2. Gris (Cream of Wheat). A bowl of hot cream of wheat cereal brings back memories of cold winter mornings in Canada when I would have this for breakfast. At home we would use the Croatian word for it, gris (pronounced like ‘grease’), so that’s what we called it. This is another winter morning comfort food I hadn’t eaten in years before moving to Istria. My Indian friends will know this as rava.

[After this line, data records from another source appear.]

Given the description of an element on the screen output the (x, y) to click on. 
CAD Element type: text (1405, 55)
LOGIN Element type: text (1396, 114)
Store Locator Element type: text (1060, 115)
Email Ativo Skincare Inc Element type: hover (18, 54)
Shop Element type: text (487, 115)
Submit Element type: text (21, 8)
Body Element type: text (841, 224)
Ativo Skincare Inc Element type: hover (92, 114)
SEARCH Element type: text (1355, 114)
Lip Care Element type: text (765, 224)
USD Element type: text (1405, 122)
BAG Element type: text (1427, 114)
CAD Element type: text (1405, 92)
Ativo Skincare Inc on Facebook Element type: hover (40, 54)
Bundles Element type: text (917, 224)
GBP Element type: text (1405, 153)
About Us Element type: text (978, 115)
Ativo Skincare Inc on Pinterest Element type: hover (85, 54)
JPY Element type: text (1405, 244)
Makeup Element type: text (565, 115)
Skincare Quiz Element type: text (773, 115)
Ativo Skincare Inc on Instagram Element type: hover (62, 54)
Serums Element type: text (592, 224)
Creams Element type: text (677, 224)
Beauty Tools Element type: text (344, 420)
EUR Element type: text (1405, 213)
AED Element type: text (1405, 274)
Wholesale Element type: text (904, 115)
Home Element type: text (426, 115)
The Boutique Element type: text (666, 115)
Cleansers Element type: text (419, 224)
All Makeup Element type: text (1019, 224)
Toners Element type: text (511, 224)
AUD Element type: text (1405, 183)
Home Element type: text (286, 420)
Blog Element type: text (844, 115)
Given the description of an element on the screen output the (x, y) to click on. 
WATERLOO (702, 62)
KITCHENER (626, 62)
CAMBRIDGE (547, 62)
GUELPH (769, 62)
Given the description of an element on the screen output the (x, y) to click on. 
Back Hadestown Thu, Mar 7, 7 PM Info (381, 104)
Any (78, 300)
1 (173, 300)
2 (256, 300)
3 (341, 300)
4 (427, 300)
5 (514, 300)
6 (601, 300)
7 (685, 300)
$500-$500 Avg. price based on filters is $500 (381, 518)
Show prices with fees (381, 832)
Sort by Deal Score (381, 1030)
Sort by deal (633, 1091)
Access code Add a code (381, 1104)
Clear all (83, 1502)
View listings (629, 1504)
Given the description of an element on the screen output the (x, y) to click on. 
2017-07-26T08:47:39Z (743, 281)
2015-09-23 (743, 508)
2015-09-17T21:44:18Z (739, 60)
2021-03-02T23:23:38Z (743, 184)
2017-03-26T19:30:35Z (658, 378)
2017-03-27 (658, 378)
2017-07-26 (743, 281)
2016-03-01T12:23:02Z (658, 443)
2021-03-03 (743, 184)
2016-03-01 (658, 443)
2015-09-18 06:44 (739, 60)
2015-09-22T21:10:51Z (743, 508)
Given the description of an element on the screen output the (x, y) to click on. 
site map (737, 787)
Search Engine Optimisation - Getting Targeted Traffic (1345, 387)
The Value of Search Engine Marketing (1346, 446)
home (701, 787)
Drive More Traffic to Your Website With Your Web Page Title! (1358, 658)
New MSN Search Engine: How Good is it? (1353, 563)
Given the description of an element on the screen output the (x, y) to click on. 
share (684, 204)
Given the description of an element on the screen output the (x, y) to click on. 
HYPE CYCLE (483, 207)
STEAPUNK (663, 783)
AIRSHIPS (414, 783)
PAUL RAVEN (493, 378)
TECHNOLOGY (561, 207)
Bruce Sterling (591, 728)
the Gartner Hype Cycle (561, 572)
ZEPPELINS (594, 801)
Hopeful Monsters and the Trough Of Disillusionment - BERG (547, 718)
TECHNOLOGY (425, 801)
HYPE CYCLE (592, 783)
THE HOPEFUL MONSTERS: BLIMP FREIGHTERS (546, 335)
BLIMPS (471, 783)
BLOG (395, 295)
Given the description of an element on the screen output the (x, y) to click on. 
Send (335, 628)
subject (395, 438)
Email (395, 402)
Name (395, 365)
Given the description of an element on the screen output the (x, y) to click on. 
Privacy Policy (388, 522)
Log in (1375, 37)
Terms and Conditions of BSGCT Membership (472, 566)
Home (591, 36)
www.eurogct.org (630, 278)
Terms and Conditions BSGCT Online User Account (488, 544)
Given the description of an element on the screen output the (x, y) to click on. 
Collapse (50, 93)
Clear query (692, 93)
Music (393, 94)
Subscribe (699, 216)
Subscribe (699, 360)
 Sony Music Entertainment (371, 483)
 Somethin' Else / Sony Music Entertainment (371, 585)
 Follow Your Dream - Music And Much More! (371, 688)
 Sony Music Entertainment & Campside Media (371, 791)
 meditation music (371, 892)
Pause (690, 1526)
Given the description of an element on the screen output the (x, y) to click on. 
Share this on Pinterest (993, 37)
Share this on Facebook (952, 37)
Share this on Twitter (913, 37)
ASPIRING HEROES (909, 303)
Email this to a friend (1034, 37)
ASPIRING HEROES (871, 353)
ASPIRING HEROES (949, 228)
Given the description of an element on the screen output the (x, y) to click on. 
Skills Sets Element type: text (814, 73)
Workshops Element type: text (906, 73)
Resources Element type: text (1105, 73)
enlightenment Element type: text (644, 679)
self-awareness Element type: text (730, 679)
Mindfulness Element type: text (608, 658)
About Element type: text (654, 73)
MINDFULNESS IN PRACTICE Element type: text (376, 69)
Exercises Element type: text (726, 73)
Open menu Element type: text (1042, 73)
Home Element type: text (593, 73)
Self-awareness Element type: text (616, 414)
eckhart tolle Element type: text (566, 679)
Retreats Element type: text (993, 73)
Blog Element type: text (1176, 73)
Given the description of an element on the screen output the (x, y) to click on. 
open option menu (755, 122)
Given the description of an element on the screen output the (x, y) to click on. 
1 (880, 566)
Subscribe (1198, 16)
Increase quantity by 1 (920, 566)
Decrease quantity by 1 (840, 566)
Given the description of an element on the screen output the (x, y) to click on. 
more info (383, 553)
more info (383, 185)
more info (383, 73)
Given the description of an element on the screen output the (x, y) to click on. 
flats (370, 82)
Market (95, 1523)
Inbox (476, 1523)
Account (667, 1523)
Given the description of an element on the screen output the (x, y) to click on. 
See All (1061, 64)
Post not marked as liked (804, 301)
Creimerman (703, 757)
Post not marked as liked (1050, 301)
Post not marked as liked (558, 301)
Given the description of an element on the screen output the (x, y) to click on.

3. Vegeta. Vegeta is Croatia’s ‘garam masala’. Every Croatian recipe calls for a dash of Vegeta, a powdered mix of dried spices and vegetables. At home in Toronto we had a steady supply which my mother would pick up at a European-style deli. Here, Vegeta takes up much aisle space at the supermarket because it now comes in many different flavours. There’s even a non-MSG version. But in the olden days there was just one type of Vegeta.
4. Napolitanke. Produced by the Croatian confectionary company Kraš, this is a type of wafer biscuit made with chocolate and hazelnuts. The European deli in Toronto also sold Napolitanke and when I was living in London I would find them at a local Turkish shop. We would always get the hazelnut ones, but today they’re available in other flavours: chocolate, nougat, lemon, chocolate-covered, mocha, rum. Oh and guess what? They’re vegan!
5. Ki-Ki. Ki-Ki is a type of soft candy I knew from the summers I spent here as a child. When I see packages of Ki-Ki at stores here it brings back memories of my grandfather who would always bring his grandchildren a bag of Ki-Ki when he would go ‘to town’. Today Ki-Ki comes in a whole bunch of different flavours but I remember that back then there was only one generic flavour and kids loved them.
That’s my round-up of childhood foods I’m rediscovering here in Istria. You’ll be forgiven for thinking so, but no, this is not a sponsored post!